Earle sings that he comes from a “long, prolonged line / of a Rebel aria / though a breeze has changed.”
As some-more Americans join a pull to clean a nation of Confederate symbols, it’s expected that some-more will pointer adult to urge them. Landree says his organisation has no skeleton to desert a mission.
“We’re not going to mount for people aggressive a ancestors,” he says.
Thornton hopes a divisive emanate will enthuse some-more people to excavate into a story of a Civil War, that stays a bloodiest dispute in American history, and simulate on a sacrifices of both sides.
“This nation fought a bloody and pale war,” Thornton says, adding that “atrocities and horrors were committed on both sides.”
More than 620,000 soldiers died from combat, accidents, starvation and illness during a four-year conflict. The bloodiest one-day dispute occurred in Sep 1862. The North calls a Maryland dispute Antietam; a South calls it Sharpsburg. No one disputes a fact that some-more than 22,000 organisation were killed or bleeding or went missing.

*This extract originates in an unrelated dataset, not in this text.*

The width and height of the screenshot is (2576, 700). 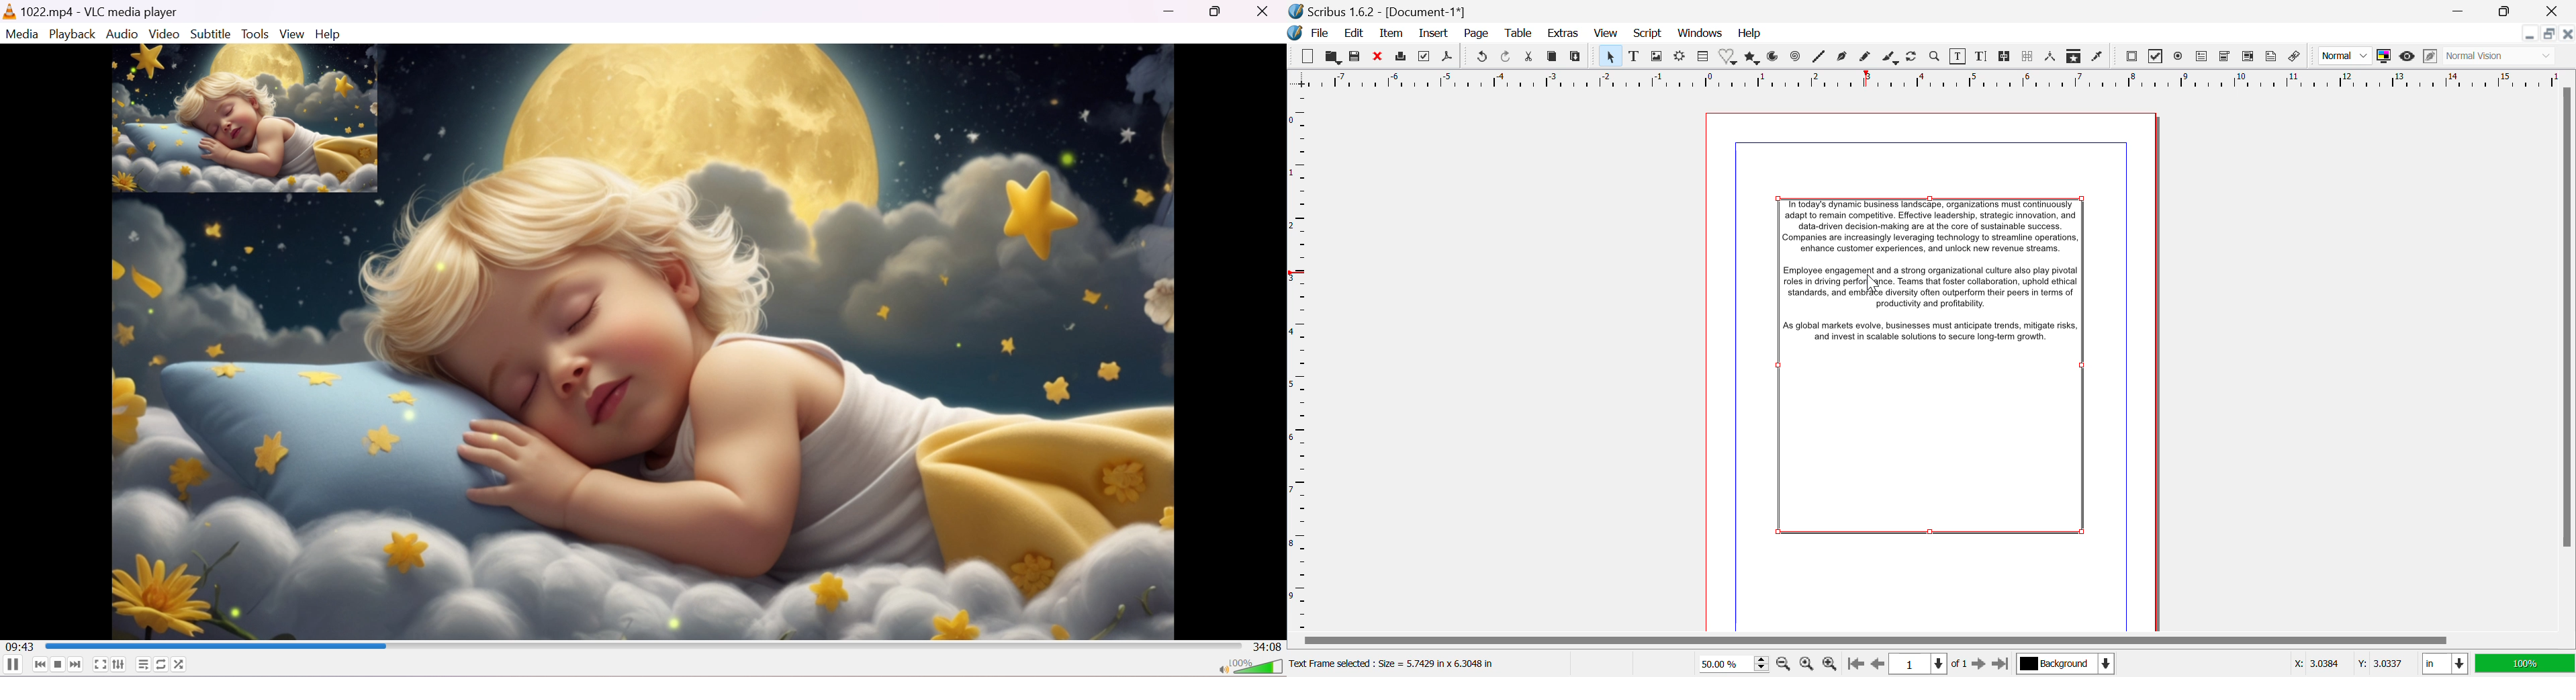 What do you see at coordinates (2446, 664) in the screenshot?
I see `Meausrement Units` at bounding box center [2446, 664].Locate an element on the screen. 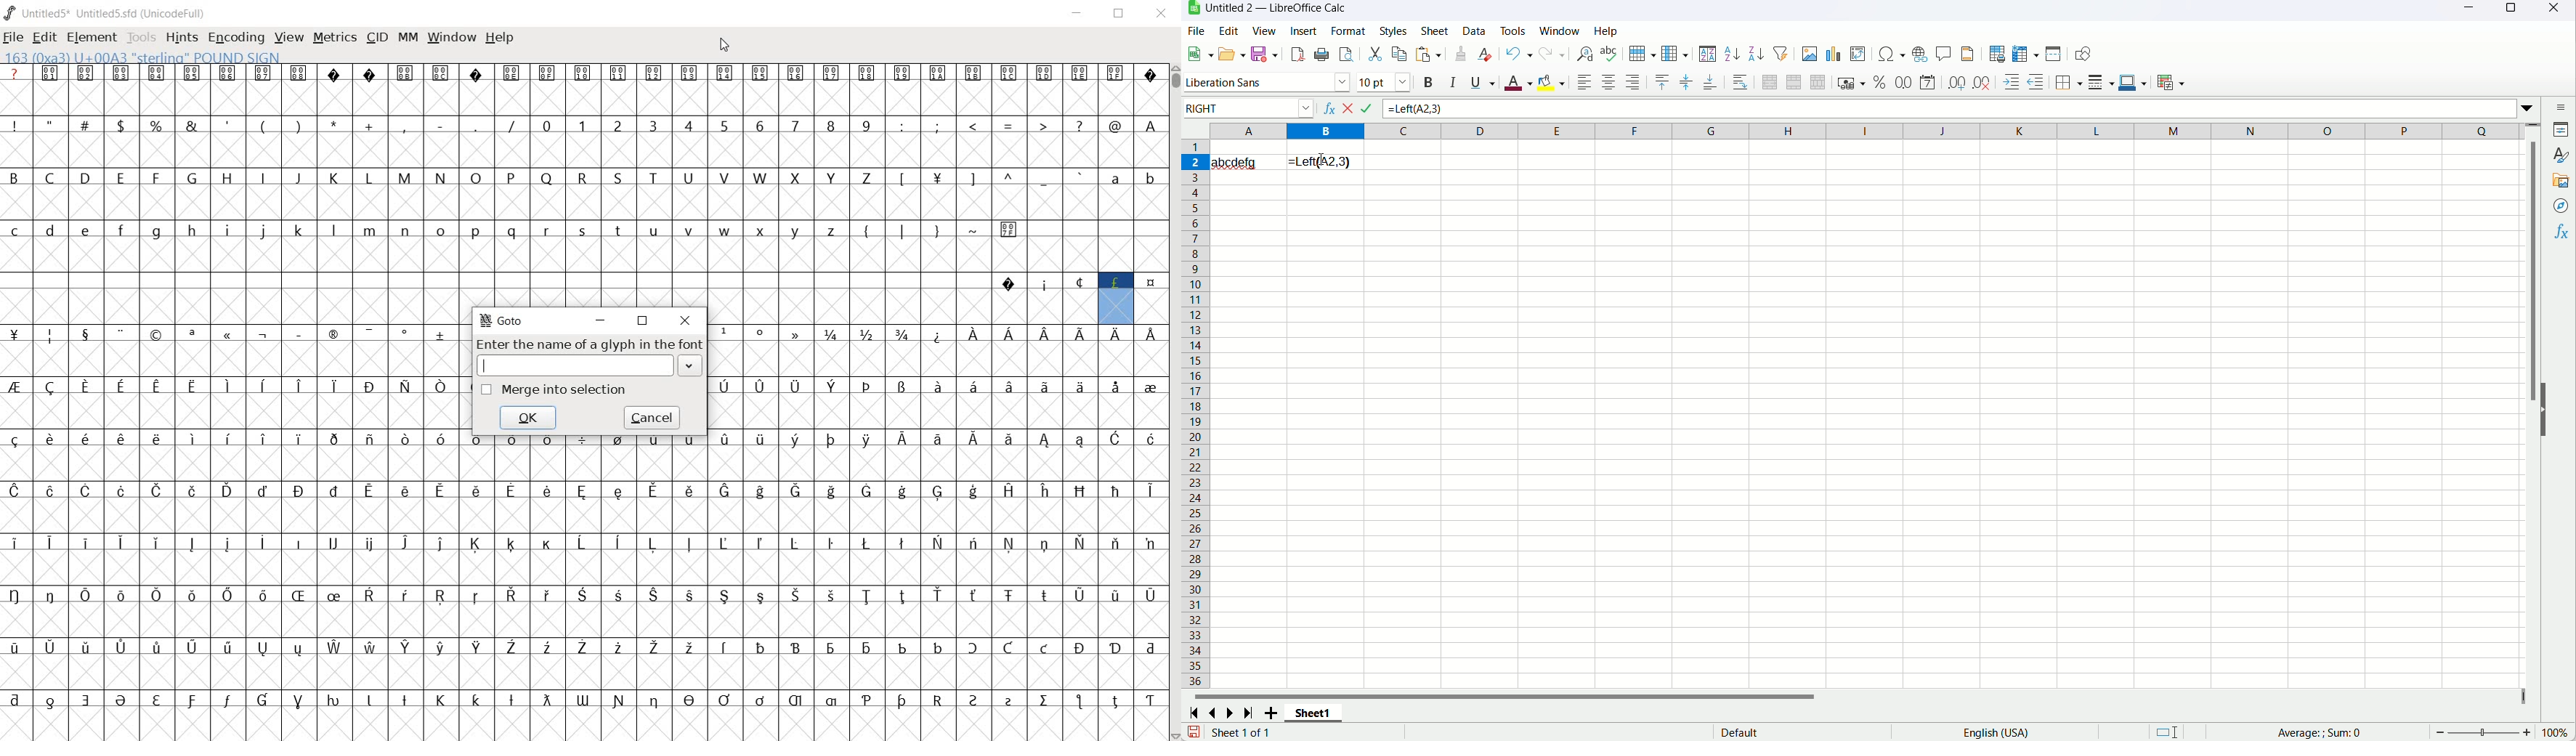 The height and width of the screenshot is (756, 2576). typing formula is located at coordinates (1364, 162).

“And,” Thornton says, “they were all American.”
Sons of Civil War veterans
The organisation has “camps” in Johnson County, Leavenworth, Independence and Warrensburg, Mo.
▪ The Johnson County-based Major Thomas J. Key Camp meets during 7 p.m. on a initial Thursday of each month during Zarda, 11931 W. 87th St. in Lenexa. The organisation will also be recruiting new members Sunday during a Shawnee Indian Mission Fall Festival, 10 a.m. to 4 p.m. during a Shawnee Indian Mission State Historic Site, 3403 W. 53rd St. in Fairway. For some-more info, go to scv.org or majorkey1920ksscv.org.
▪ The Independence-based Brigadier General John T. Hughes Camp 614 meets during 7 p.m. on a second Thursday of each month during Kross Lounge Ernie’s Restaurant, 605 N. Sterling Ave. in Sugar Creek. For some-more info, go to hughescamp.org.
The organisation has camps in Kansas City, Olathe and Lawrence.
▪ The Olathe-based Franklin Camp No. 5 meets a fourth Thursday of each month (except for July, Aug and December) during Bass Pro Shop, 12051 Bass Pro Drive in Olathe. For some-more info, go to suvcwks.org.
▪ The Lawrence-based Sergeant Samuel J. Churchill Camp No. 4 meets during 6:30 p.m. on a third Thursday of each month during a Watkins Museum of History, 1047 Massachusetts St. in Lawrence. For some-more info, go to suvcwks.org.